▶ **DESCRIÇÃO DO EXERCÍCIO**
Pode transcrever sem alterações, do texto sobre a omissão de pronúncia, o trecho que vai de "Esta nulidade verifica-se" até "20/11/2014, Álvaro Rodrigues)."?

▶ **TEXTO EXTRAÍDO**
Conforme se escreveu, com inteiro acerto, no Acórdão do Tribunal da Relação do Porto de 04-05-2022 (Pº 2774/16.8T8PRT.P2, relator Pedro Damião e Cunha), “[s]egundo o disposto no art.º 615º, nº 1, al. d) do CPC, é nula a sentença quando o juiz deixe de pronunciar-se sobre questões que devesse apreciar ou conheça de questões de que não podia tomar conhecimento. Neste âmbito, importa ter bem presente que as questões submetidas à apreciação do tribunal a que o legislador se refere se identificam com os pedidos formulados, com a causa de pedir ou com as excepções invocadas, desde que não prejudicadas pela solução de mérito encontrada para o litígio. Nessa medida, embora a não apreciação de algum fundamento fáctico ou argumento jurídico, invocado pela parte, possa, eventualmente, prejudicar a boa decisão sobre o mérito das questões suscitadas, daí apenas pode decorrer um eventual erro de julgamento (“error in iudicando”), mas não já um vício (formal) de omissão de pronúncia. Ou seja, este tipo de omissão pode, eventualmente, conduzir a um erro de julgamento quanto à matéria de facto e/ou quanto às questões de direito esgrimidas nos autos e, portanto, logicamente, nessa medida, só em sede de impugnação da decisão de facto ou de dissídio jurídico perante a decisão, se pode/deve colocar a questão (…)”.
Conclui-se – como se fez no Acórdão do Tribunal da Relação de Lisboa de 08-05-2019 (Processo 1211/09.9GACSC-A.L2-3, relatora Maria da Graça Santos Silva) - que: “A omissão de pronúncia é um vício que ocorre quando o Tribunal não se pronuncia sobre essas questões com relevância para a decisão de mérito e não quanto a todo e qualquer argumento aduzido. O vocábulo legal - “questões” - não abrange todos os argumentos invocados pelas partes. Reporta-se apenas às pretensões deduzidas ou aos elementos integradores do pedido e da causa de pedir, ou seja, às concretas controvérsias centrais a dirimir”.
Esta nulidade verifica-se quando não haja pronúncia sobre pontos fáctico-jurídicos estruturantes da posição dos pleiteantes, com referência ao objeto do processo, nomeadamente os que se prendem com a causa de pedir pedido e exceções, ficando apenas de fora a mera ausência de discussão das “razões” ou dos “argumentos” invocados pelas partes para concluir sobre as questões suscitadas (vide: Acórdãos do Supremo Tribunal de Justiça de 21/12/2005, Pereira da Silva, de 20/11/2014, Álvaro Rodrigues).

▶ **MATERIAL RECOLHIDO**

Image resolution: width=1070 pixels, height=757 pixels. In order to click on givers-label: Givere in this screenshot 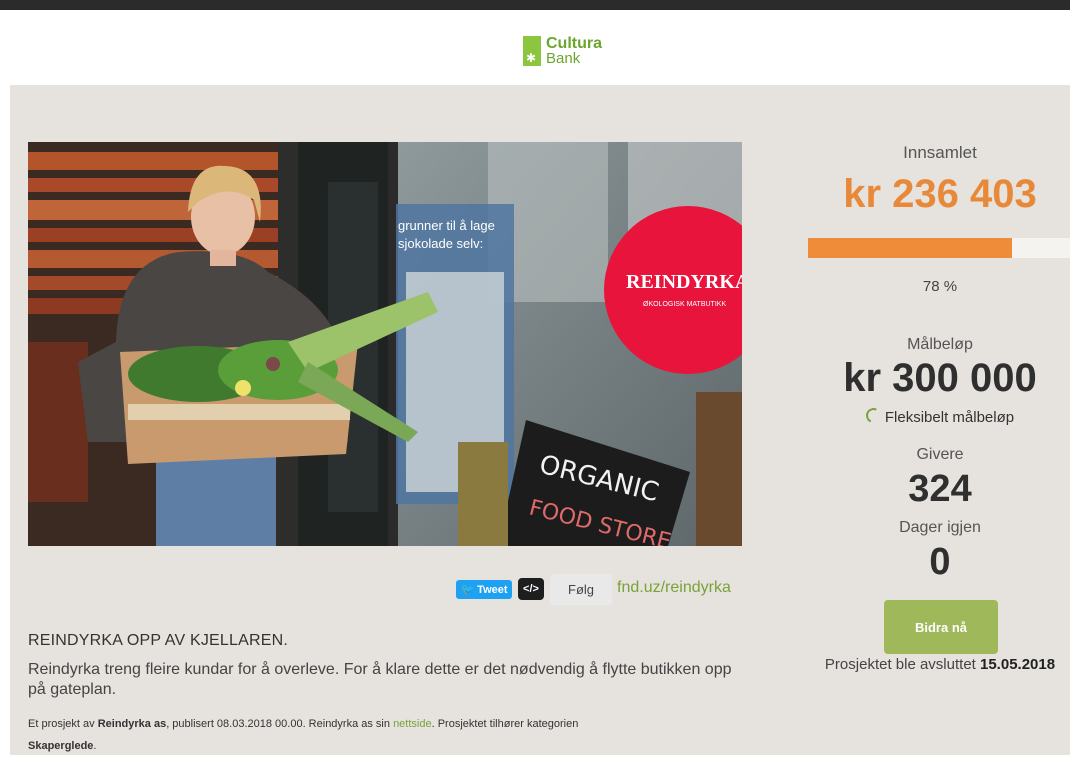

▶ **RESPOSTA À TAREFA**
Esta nulidade verifica-se quando não haja pronúncia sobre pontos fáctico-jurídicos estruturantes da posição dos pleiteantes, com referência ao objeto do processo, nomeadamente os que se prendem com a causa de pedir pedido e exceções, ficando apenas de fora a mera ausência de discussão das “razões” ou dos “argumentos” invocados pelas partes para concluir sobre as questões suscitadas (vide: Acórdãos do Supremo Tribunal de Justiça de 21/12/2005, Pereira da Silva, de 20/11/2014, Álvaro Rodrigues).